One year ago today I lost 100lbs. This morning I’m 8 pounds heavier. I’m upset, sure. It sucks. But what am I going to do about it now? Cry over it? I’ve already shed tears because of my weight gain. I’ve shed many confusing tears this past year. So much as changed in my life. I’ve gone through a complete change in my personal life. Between getting attention from men, breaking off my four year relationship with Ashley, telling my parents I’m totally and completely straight, going through countless guys in bars, drinking four times a week and then finally finding a wonderful guy to call my boyfriend. It’s been a hell of a ride that I’m still on. Who knows what the future holds for me? Life is so strange and down right wonky. The hard part is keeping up the health aspect of it too. It was so easy to lose weight when I didn’t have anything else going on in my life. Then suddenly all of this happens and I’m expected to lose weight too? Huh!? =P
Anyway. Yesterday was a good day. I had work from 11 - 7. It was really quiet in the store all day long. Indranie left around noon and came back later in the evening. After work Nicole, Shannon and I went to Kohls to go dress shopping for the wedding in September. I bought a dress! My first dress in.. gosh, I have no idea how long! It’s white with black designs all over it and a splash of pink lining in the midsection. It’s gorgeous and I’m really excited about it. I was so nervous that I wasn’t going to find anything but I did. Yay! It’s in a medium too so that makes me happy =P We shopped around a little bit more but couldn’t find the proper accessories for the outfit. I think I may just pull together some stuff that I have at home. A pair of flats, a bracelet and a bag. Maybe I could borrow a clutch or something from someone. Afterwards, I came home and heated up the last slice of the wheat pizza I had and watched Battle Star Galactica. BSG is a show that Drew is obsessed with and wanted me to give it a try so he brought me the first season.

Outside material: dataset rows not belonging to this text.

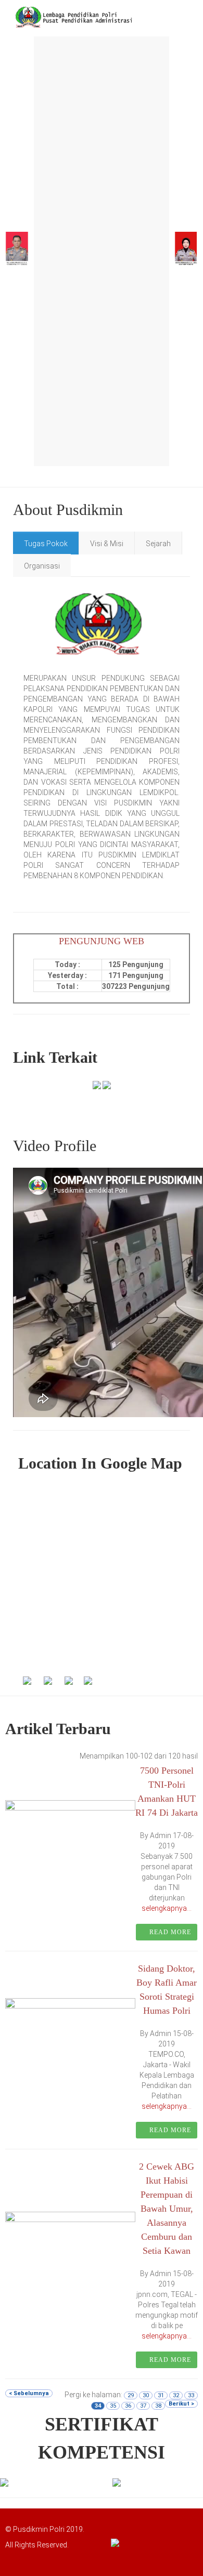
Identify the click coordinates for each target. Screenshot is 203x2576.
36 (128, 2405)
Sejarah (158, 543)
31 (161, 2395)
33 (191, 2395)
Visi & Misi (106, 543)
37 (143, 2405)
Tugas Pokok (46, 543)
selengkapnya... (167, 1908)
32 (176, 2395)
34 (98, 2405)
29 (131, 2395)
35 (113, 2405)
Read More (169, 1932)
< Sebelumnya (29, 2393)
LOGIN (24, 2558)
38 (158, 2405)
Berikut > (181, 2403)
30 (146, 2395)
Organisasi (42, 566)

It’s not terrible but definitely wouldn’t have just upped and watched it if he hadn’t practically made me lol..
This morning I woke up around 9am. No coffee in the house this morning though. Gonna have my first cup before I head into work today. Starbucks. Yay! I was in a sour mood earlier because I checked my balance on my credit card and I was charged an overage fee. I think because the interest caught up with it. Ugh. I’m being so irresponsible with it so I got it down a little bit today. Sigh. I’m, unfortunately, not left with a lot of spending money this week. All I’m concerned about is getting to Drew this weekend. I’m sure it’ll work out. All I need is forty bucks for the train tickets. Tonight I’m going out with friends. We’re either seeing a movie or going to shoot some pool. Should be fun. Have to stay away from anything that is too expensive. A movie would be perfect. I’d bring my own popcorn and whatever else. Eat dinner from home. Sigh. Budgeting.. I’m not used to this =P Alright, girls. I’m off for the day. Have a good one.
- Nikki
Love strongly, breathe deeply and never give up.
laura705
July 29th, 2009 at 10:39 am
You’ve had such an eventful year, and you still have a fantastic success story with your weight loss. I’m sure things will “stabilize” and you’ll get back into your fitness routines.

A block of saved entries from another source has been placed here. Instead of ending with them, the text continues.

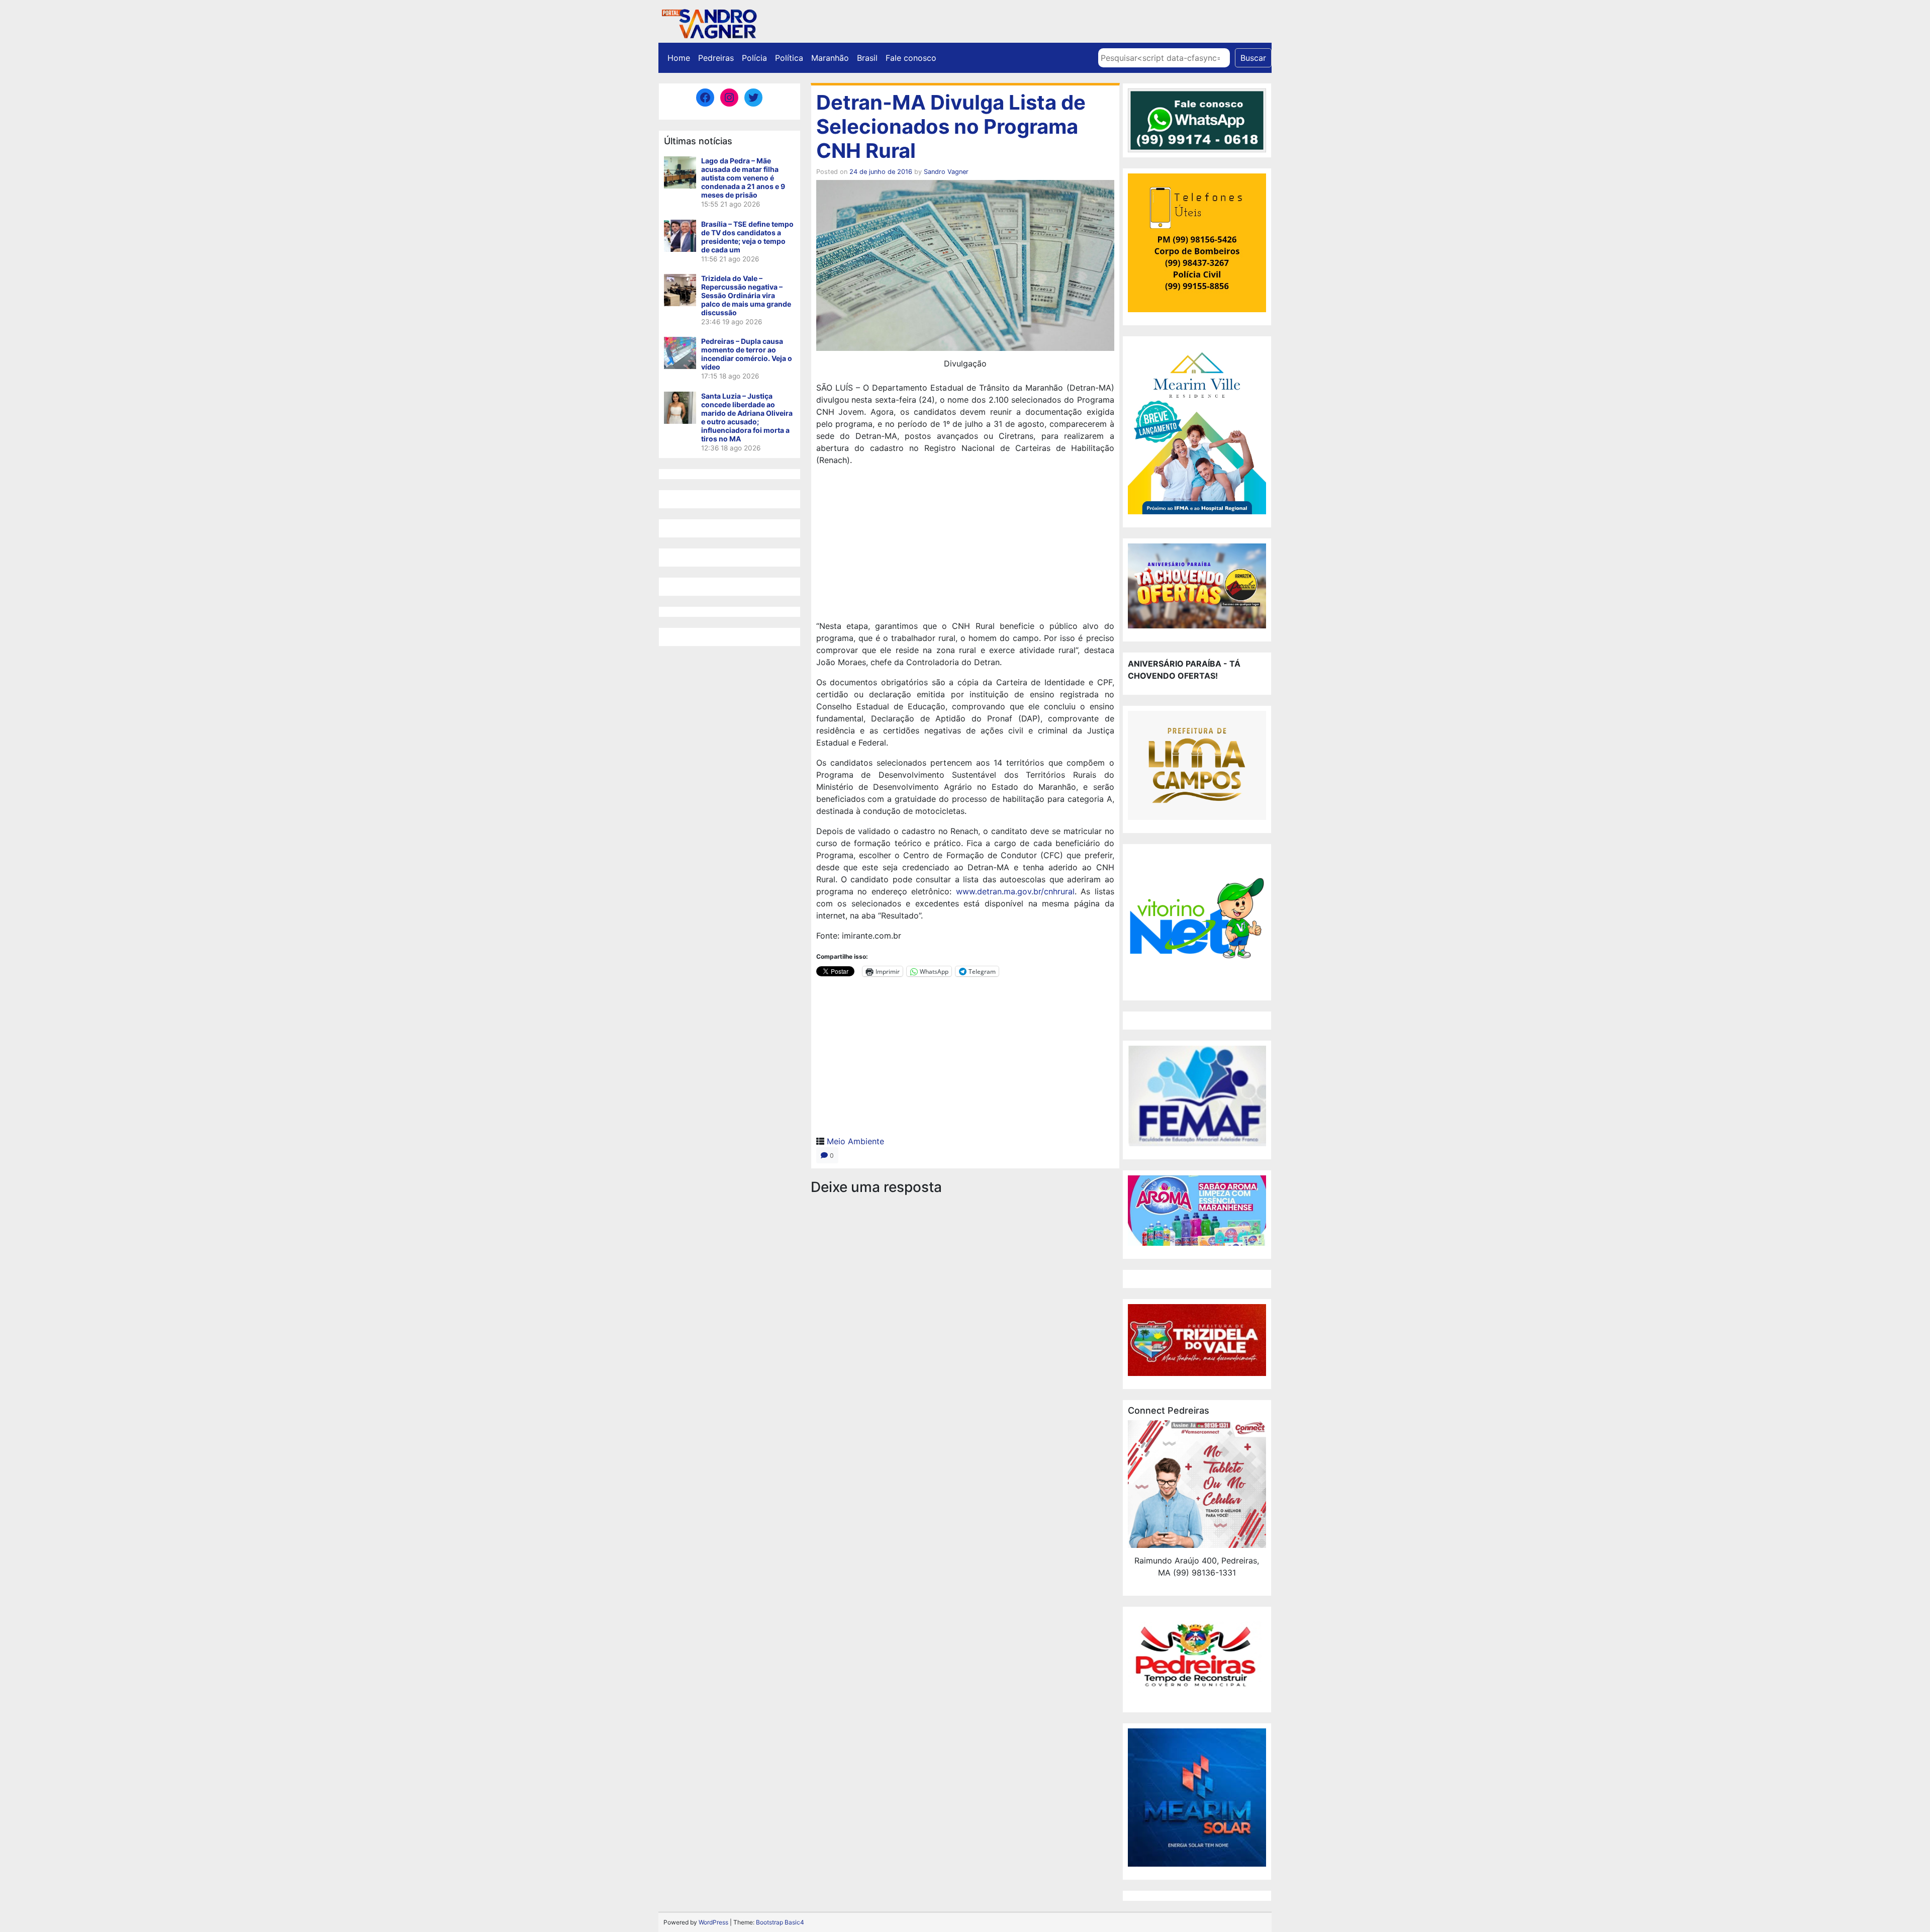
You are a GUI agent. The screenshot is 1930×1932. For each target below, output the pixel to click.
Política (789, 58)
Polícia (754, 58)
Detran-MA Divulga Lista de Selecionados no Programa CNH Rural (951, 126)
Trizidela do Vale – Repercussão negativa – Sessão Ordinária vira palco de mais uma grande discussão (746, 295)
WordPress (713, 1922)
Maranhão (830, 58)
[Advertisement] (965, 544)
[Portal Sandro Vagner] (708, 22)
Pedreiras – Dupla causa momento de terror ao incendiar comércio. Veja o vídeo (746, 354)
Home (678, 58)
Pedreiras (716, 58)
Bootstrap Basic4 (780, 1922)
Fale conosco (911, 58)
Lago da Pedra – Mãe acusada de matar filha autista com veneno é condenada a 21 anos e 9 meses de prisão (743, 177)
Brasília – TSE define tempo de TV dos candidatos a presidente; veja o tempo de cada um (747, 237)
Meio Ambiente (855, 1141)
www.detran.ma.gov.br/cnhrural (1015, 891)
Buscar (1253, 58)
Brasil (867, 58)
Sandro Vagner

Have a nice evening with your friends.
TawnyaInControl
July 30th, 2009 at 8:42 am
Nikki, things will come around and you’ll get a grip. Don’t beat yourself up! Keep positive. Not that 8 pounds isn’t hell, but at least it’s not 20! You are free to live your life and experience the lessons out there for you.
You’re not gonna die from this switch up in life, but it WILL MAKE YOU WISER!
“Beddy good ting!”
Peace to you, my friend!
*hugs*
kotapaint
July 31st, 2009 at 1:40 pm
8% from your goal weight. I would love to know how much folks gain back after a year of 100 lb loss. I’ll bet the average is way higher than 8 lbs. You are wise to put the brakes on and regroup. You’ll get it off. It was a goal before. Now it is a lifestyle for life. You will do it. You can do it.